**Problem to solve**
Look through the entries below. Report each line that has the word "click" in it.

**Records**
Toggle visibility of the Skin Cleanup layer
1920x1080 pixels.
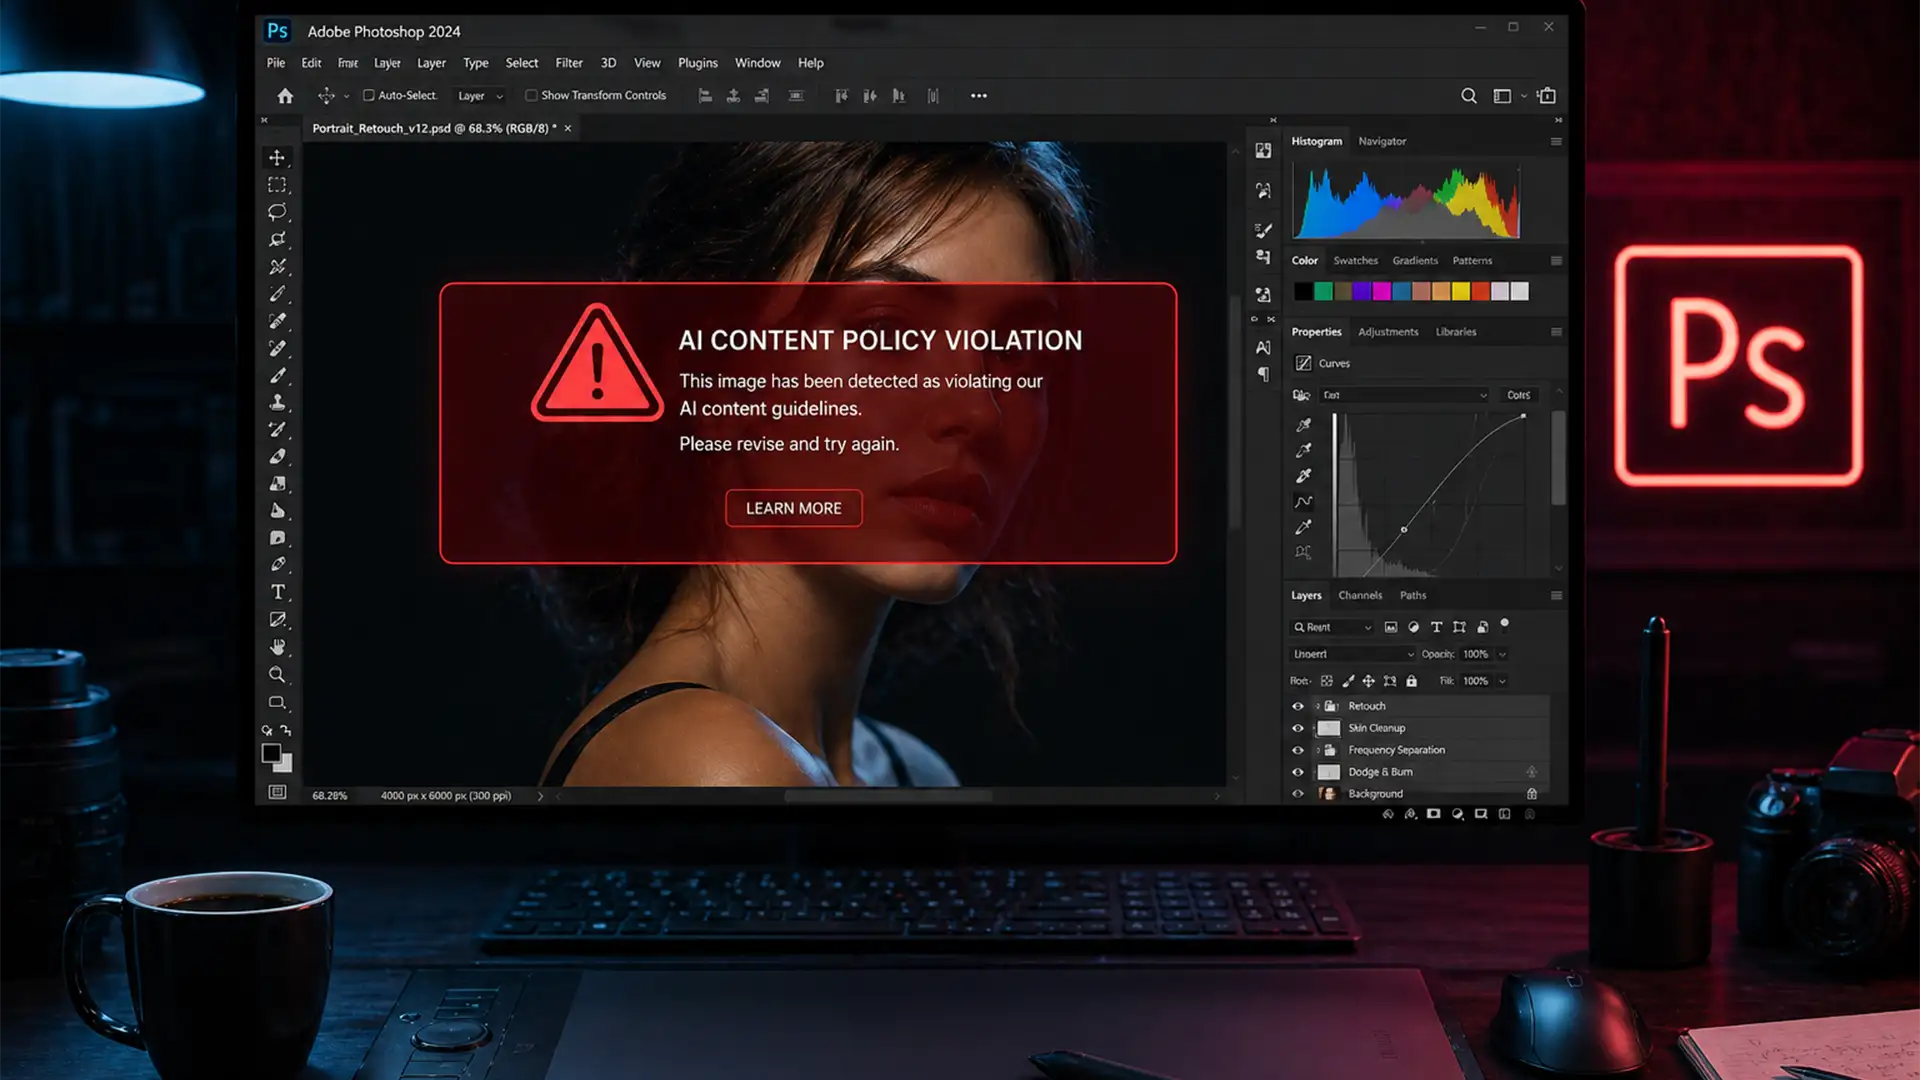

---

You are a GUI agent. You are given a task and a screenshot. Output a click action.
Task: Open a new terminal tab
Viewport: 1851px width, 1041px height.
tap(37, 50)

...

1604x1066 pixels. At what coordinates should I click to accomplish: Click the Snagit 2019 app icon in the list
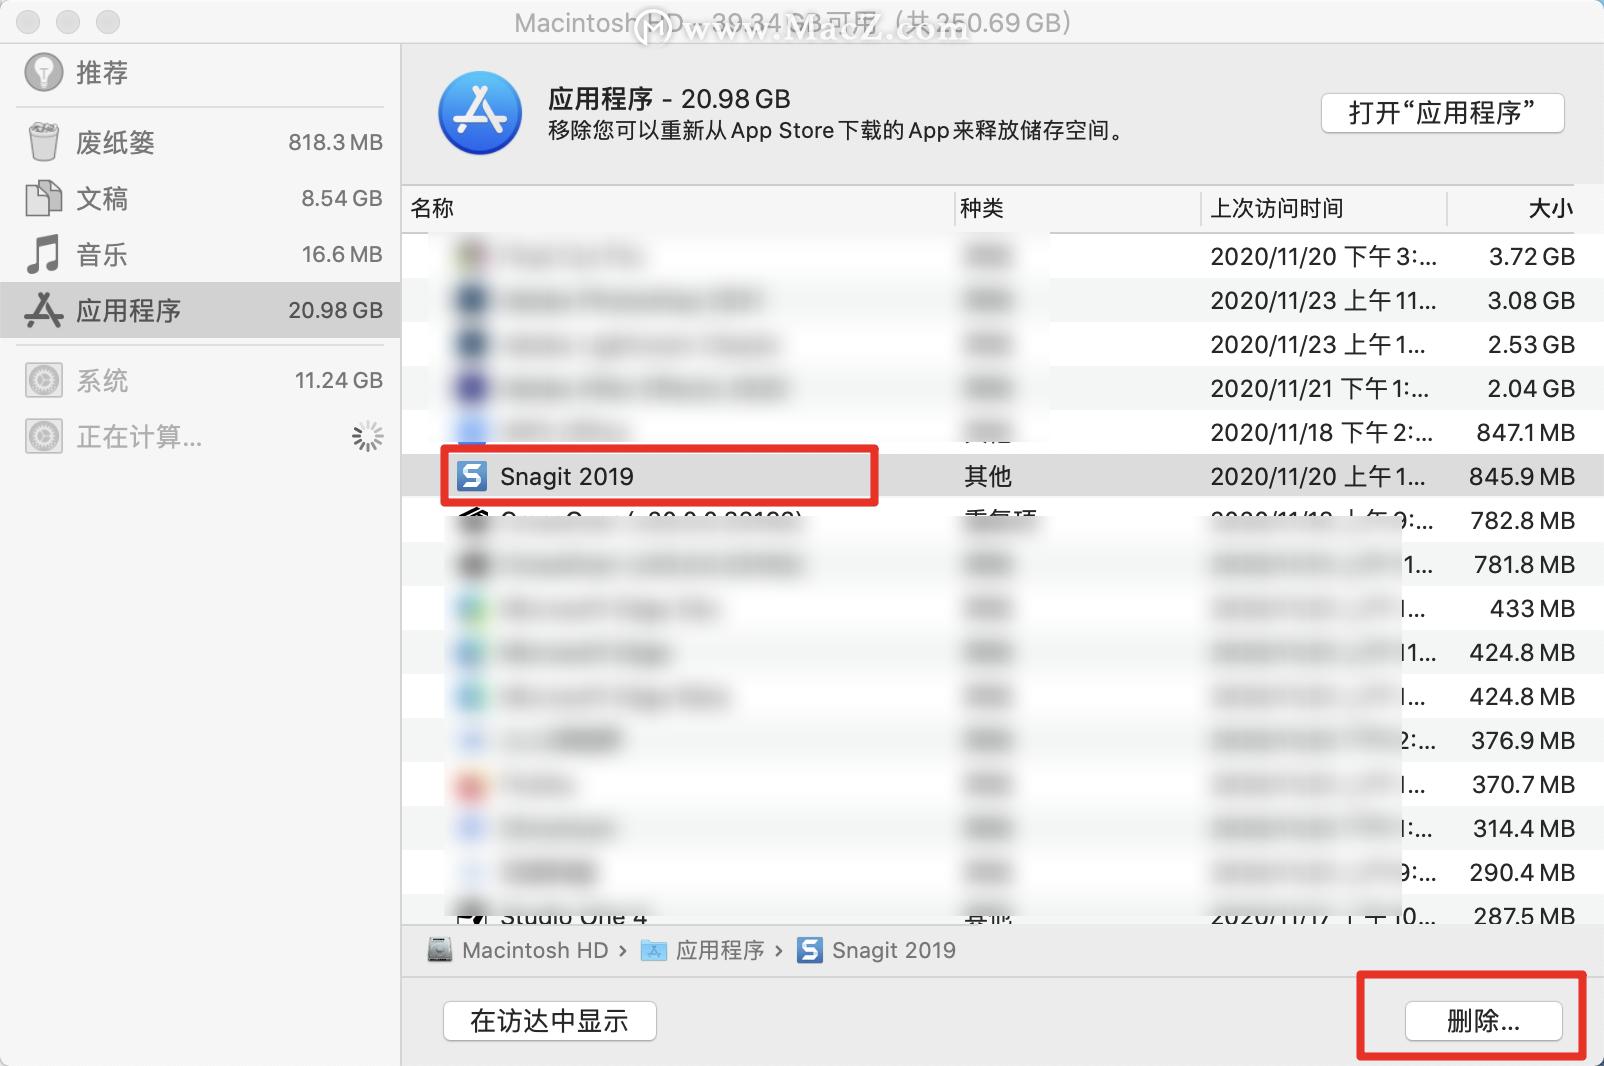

**The completed task**
You are a GUI agent. You are given a task and a screenshot. Output a click action.
1604x1066 pixels. At what coordinates should I click to accomplish: Click the Snagit 2019 app icon in the list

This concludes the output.